**Passage fourni:**
□ □ □

C’est un homme qui répond à une sommation en prenant le
maquis".
Il est très rare que les gendarmes
arrivent tout seuls à leur fins. Quand on dit qu'un
bandit a été pris, c'est généralement parce qu'il a été
trahi.
Quand on raconte qu'un bandit a été tué par les
gendarmes, les gens haussent les épaules et rigolent en
disant: " il a du être tué après sa mort ! " .
Quand un Corse a été insulté, ou
pire, quand l'un des siens a été blessé ou tué, il donne
à choisir à son ennemi entre "una palla calda ou
un ferru freddu" (une balle chaude ou un fer
froid).
Jadis, une croix sur une porte était considérée comme le signe d'une menace de mort.
Quand il a un ennemi déclaré le
Corse doit choisir entre les trois S, Schioppo,
Stileto, Strada (fusil, stilet, fuite).
Généralement il prend les trois à la fois!.
Quand il entre en inimitié, le
Corse lance à son adversaire: "Guardati, mi guardo
!" (Garde-toi, je me garde). Dès cet instant la
promesse de mort est déclarée, non seulement entre les
deux hommes, mais aussi entre tous les membres des deux
familles. Seuls, les vieillards, les femmes et les
enfants ne participent pas à la vendetta, encore qu'on
ait vu des femmes prendre les armes dans certaines
circonstances. Ainsi, pour une insulte, une
histoire de propriété ou de bornage, le secours à un
ami, une histoire de femme... autant de raisons qui
peuvent paraître comme autant de révoltes contre
l'injustice, le Corse se met hors-la-loi et s'en va
habiter le palais vert, refuge inextricable de tous les
bandits.

□ □ □

**À faire:**
A – D'après le passage sur la vendetta corse, entre quelles trois options le Corse doit-il choisir quand il a un ennemi déclaré ?
B – Poursuivez le passage sur la vendetta corse après sa dernière phrase.

**Informations fournies:**
□ □ □

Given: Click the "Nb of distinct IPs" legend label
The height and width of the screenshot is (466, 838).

□ □ □

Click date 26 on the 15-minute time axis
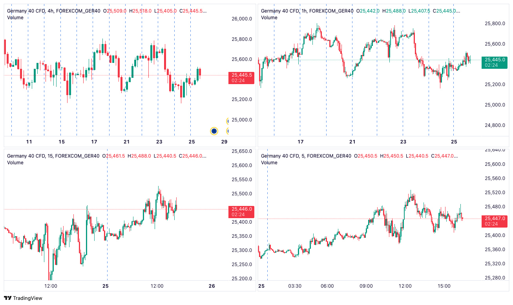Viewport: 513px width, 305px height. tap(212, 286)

□ □ □

**Réponses fournies:**
A – Entre le fusil, le stilet et la fuite (Schioppo, Stileto, Strada).

B –
Le bandit Corse est tour à tour,
l’ami et l’ennemi d’une population qui le craint ,
l'admire ou le respecte. Alors que le gendarme est
« l’étranger », le bandit « appartient » à la
communauté, même quand il est haï. Nourrir, loger,
protéger un bandit, c'est s'assurer ses services. Le
bandit d’honneur est opposé au bandit percepteur sans
qu’il soit réellement possible de les classer
respectivement dans telle ou telle catégorie. La
littérature romantique s’est emparée du mythe du
« bandit d’honneur ». La réalité est beaucoup plus
cruelle et parfois plus sordide.
Le nombre de crimes commis en
Corse est presque incroyable. On relève sur les
registres de la république, en l'espace de trente deux
ans (de 1683 à 1715) 28715 meurtres.
En 1588, on avait défendu les
armes à feu mais on imagina de vendre des autorisations
de port d'armes. Trois ans après cette interdiction,
sept mille fusils circulaient en Corse et ceux qui
étaient confisqués étaient aussitôt revendus. La même
arme pouvait ainsi être revendu huit à dix fois au même
individu.
Entre 1818 et 1852,
4646 meurtres sont commis
dans l’île, soit une moyenne annuelle de cent trente
assassinats. Pour la seule période comprise entre 1821
et 1846, on dénombre 200 homicides en moyenne par an.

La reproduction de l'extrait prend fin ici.